# PROMPT:
Revise the lines of the listing from the line containing "Select the yellow Windows color swatch" through the end, replacing "yellow" with "blue" and leaving everything else unchanged. Give only those lines, and leave the pictures out.
======== EXERCISE MATERIALS
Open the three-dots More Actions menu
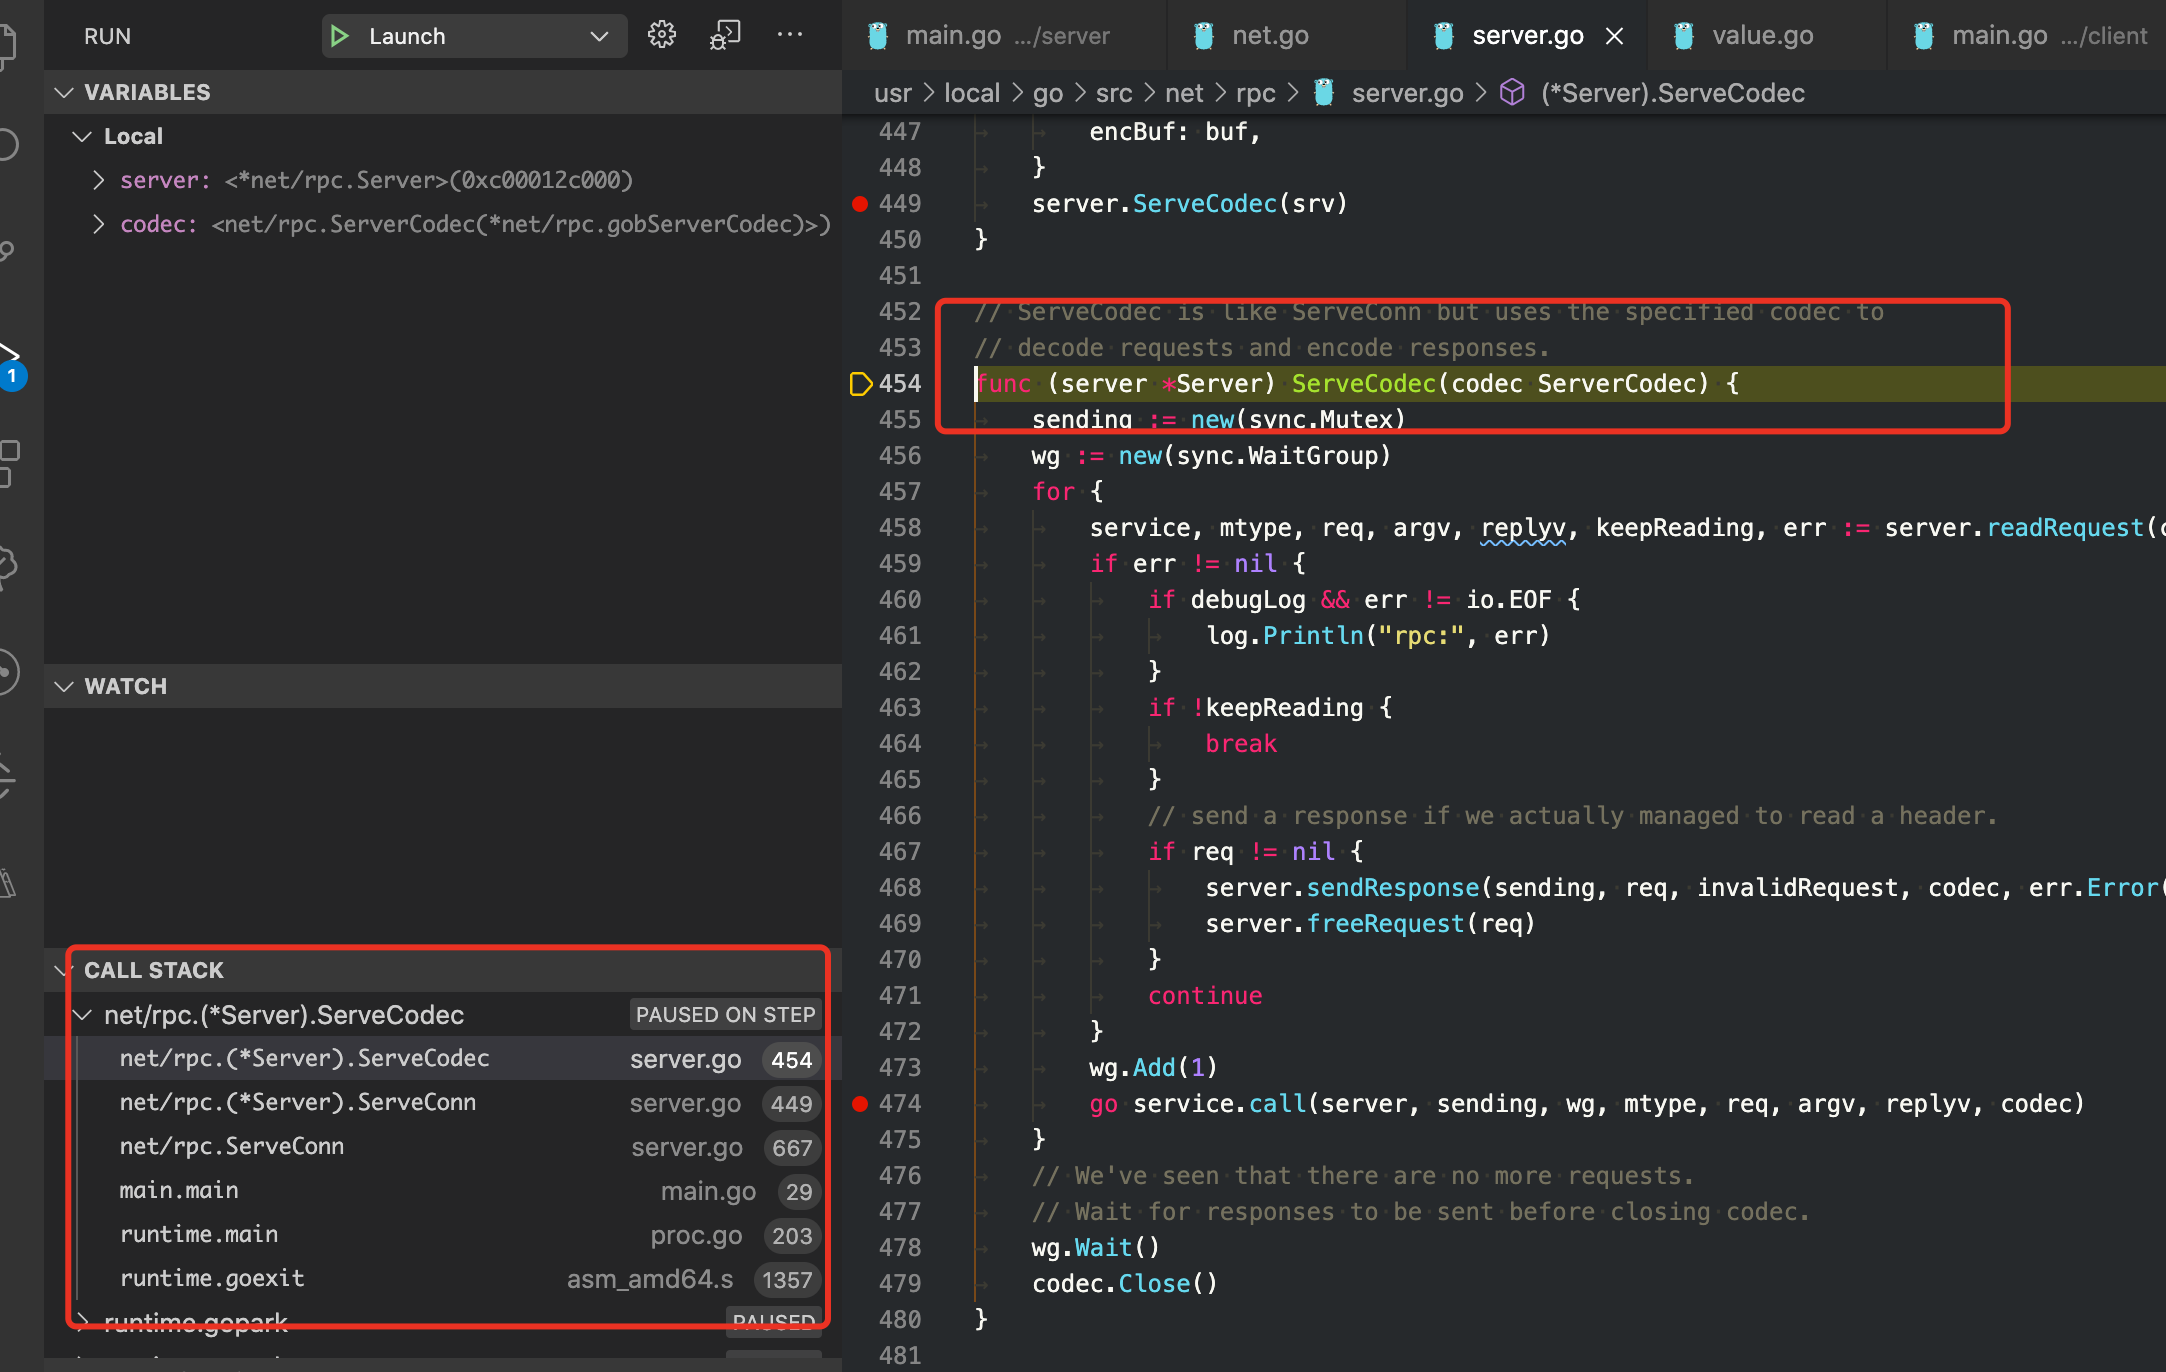 789,35
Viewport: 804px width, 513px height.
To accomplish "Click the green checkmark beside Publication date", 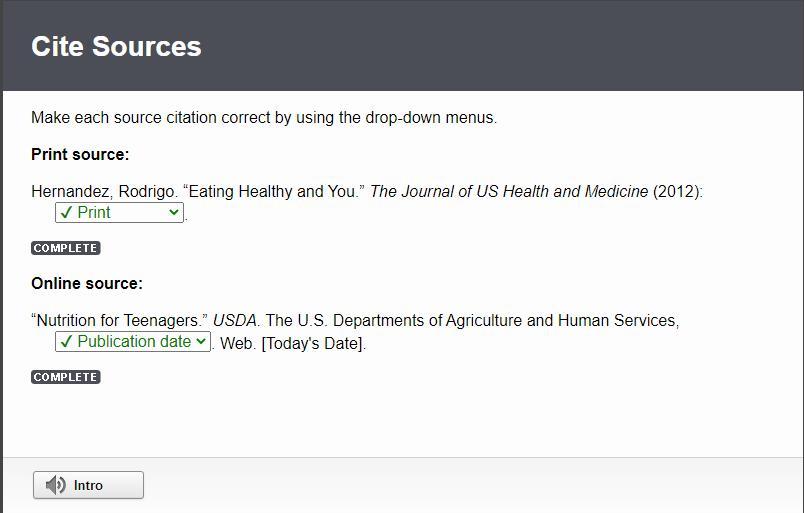I will (66, 341).
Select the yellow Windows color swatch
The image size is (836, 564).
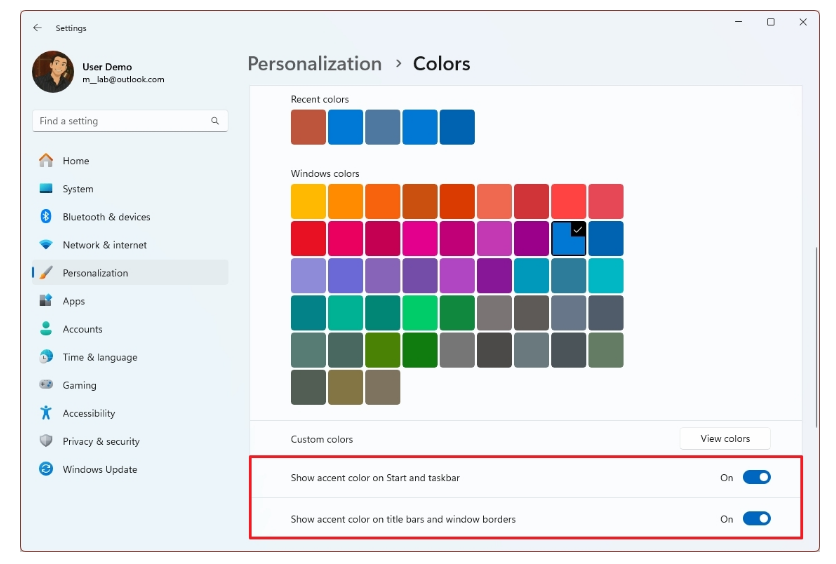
================
# OUTPUT:
Select the blue Windows color swatch
The image size is (836, 564).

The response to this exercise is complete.